Her father gave a chuckle. “Horses don’t eat herbs.”

“I think I should take riding lessons and I need an herb garden. Mrs. Beckett said she could tell that I’d used dried basil. She said she could taste the difference.” Pretentious little woman, Elise thought. She’d seen the jar on the counter and wanted them to think she was above such crass things. Elise was pleased that everyone was looking at her in surprise.

“Beckett Steel?” her father asked.

“Yes, that’s them. I thought I’d have the gardeners dig a hole or two in the back, just past the oak tree, so I could plant a few things.”

“A ‘hole’?” her mother said.

“Just so it’s deep enough for a pot or two. I don’t need much.”

Her mother shook her head. “Really, Elise, sometimes I think you were raised by the staff.”

I saw them more, she thought, but didn’t say.

“Tomorrow I’ll call Leonardo and he can design something for you,” her mother said.

Elise suppressed a grimace. She couldn’t stand the little man.
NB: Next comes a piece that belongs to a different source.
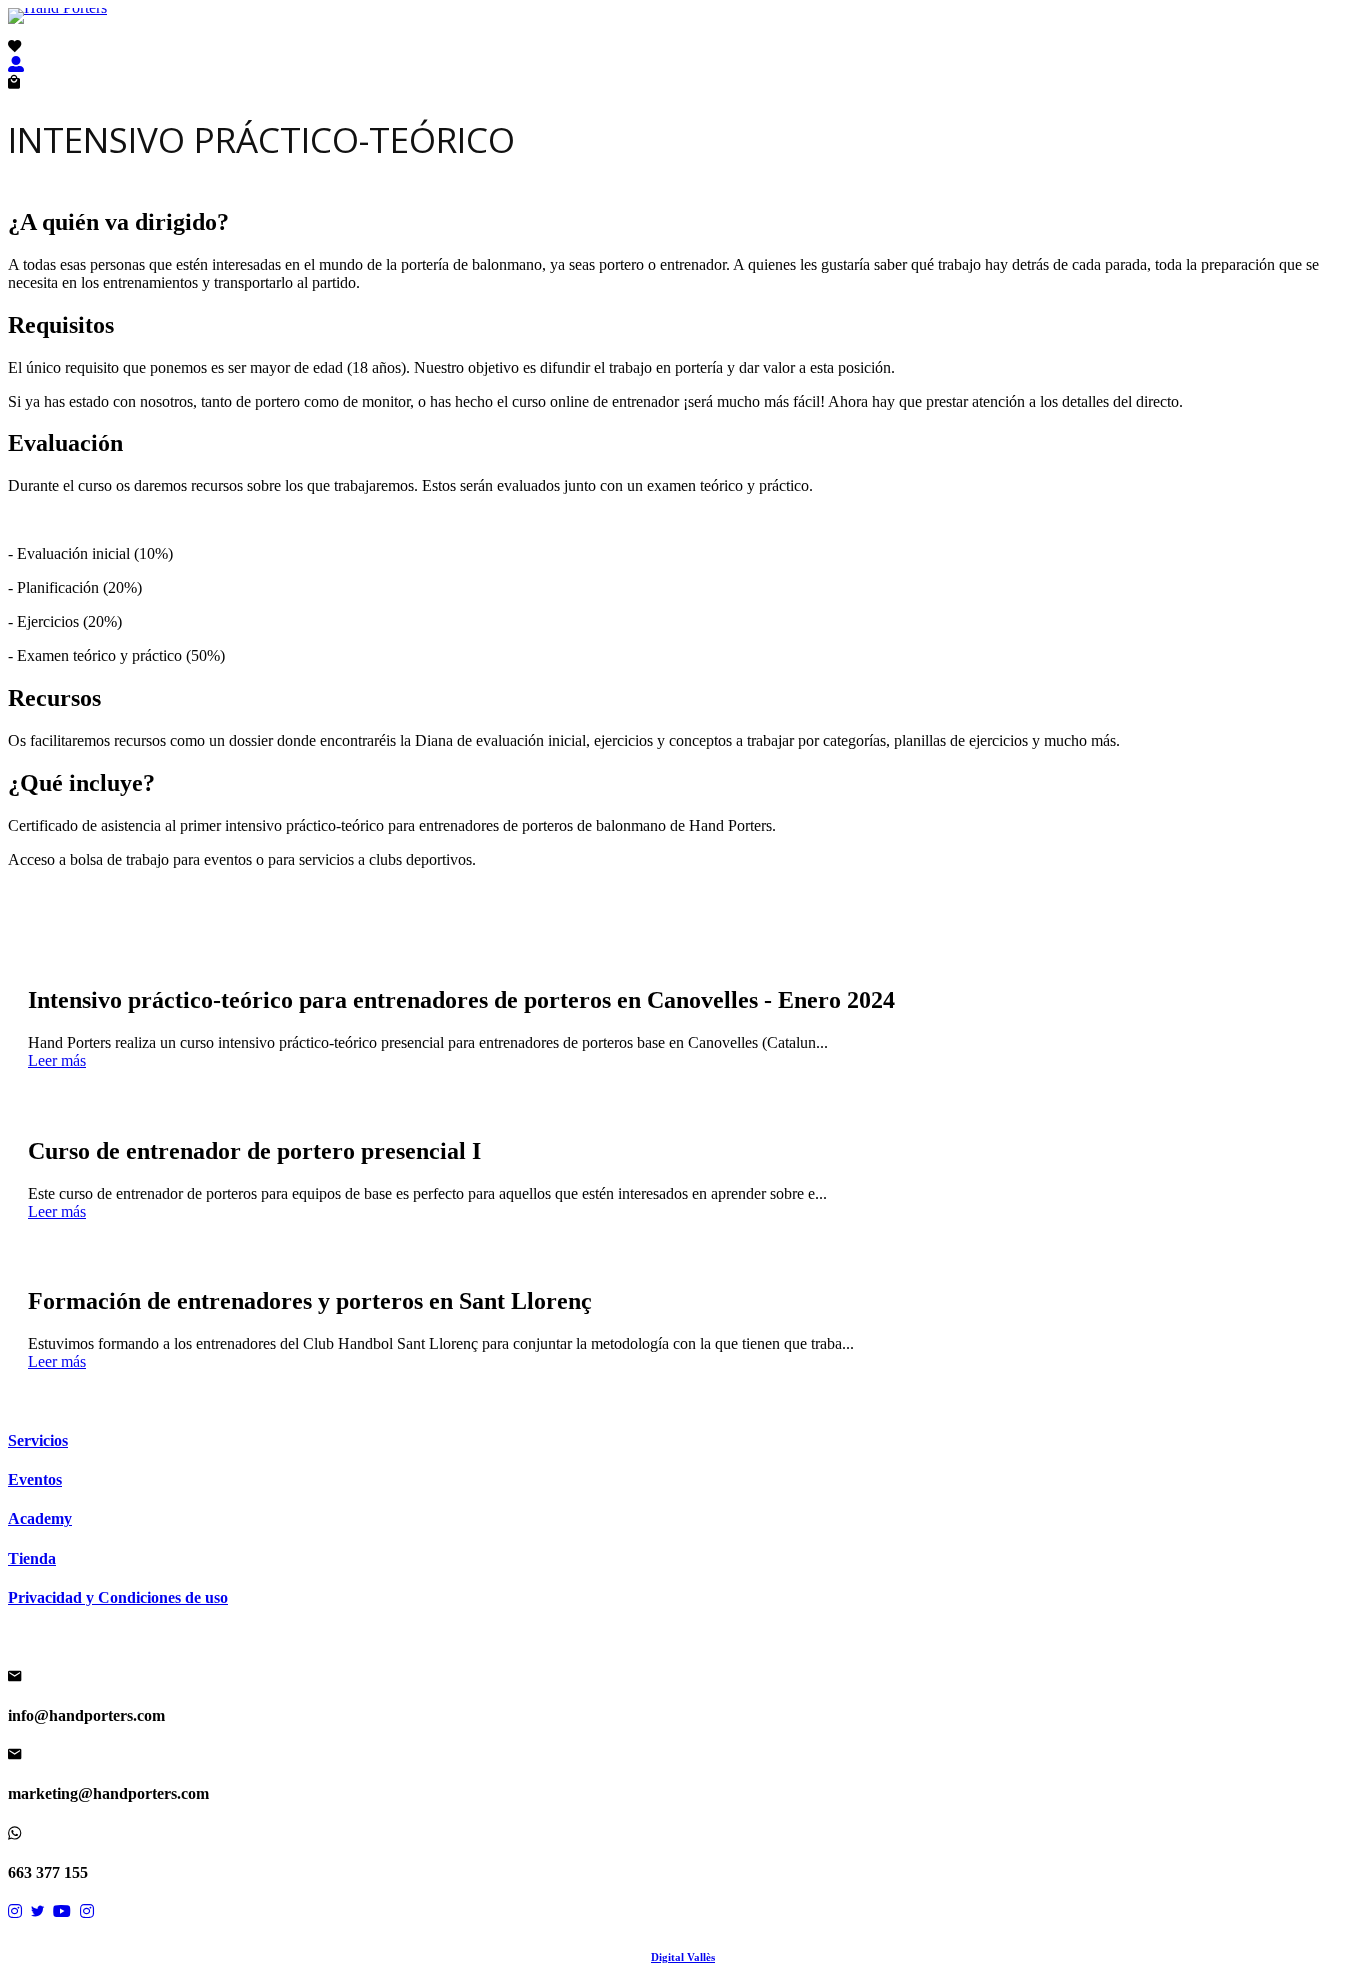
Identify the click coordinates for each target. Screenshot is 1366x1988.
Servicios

He teased and flirted with the women until they were in giggles, so they hired him. She looked at Kent in wide-eyed innocence. “Isn’t he really expensive? I thought maybe I could sketch something, then have our gardeners do it.” Her father paid the gardeners but a professional designer would send the bill to Kent.

“I really don’t think—” her mother began.

“I think that’s a great idea,” Kent said, then looked at his father-in-law with pleading eyes.

We are children living in a dictatorship, Elise thought. We still have to ask our parents’ permission for everything we do.

“Yes,” her father said to his daughter. “That’s an excellent idea. Use some of that expensive education I paid for.”

“Edgar! Really,” her mother said. “Elise can’t possibly—”

Kent, who never contradicted his mother-in-law, spoke up. “I believe she can. Sweetheart, you go ahead and make your little garden. It’ll give you something to do all day.”

“And riding lessons?” Elise pressed.

“I see no reason for you to—” her mother began.

Kent’s mother, by far the quieter of the two women, said, “I took riding lessons until I went to college. I think it would be a lovely thing for you to do.”

She might be the quiet one, but she knew how to get her way. Elise smiled at her in gratitude. “Thank you,” she said softly.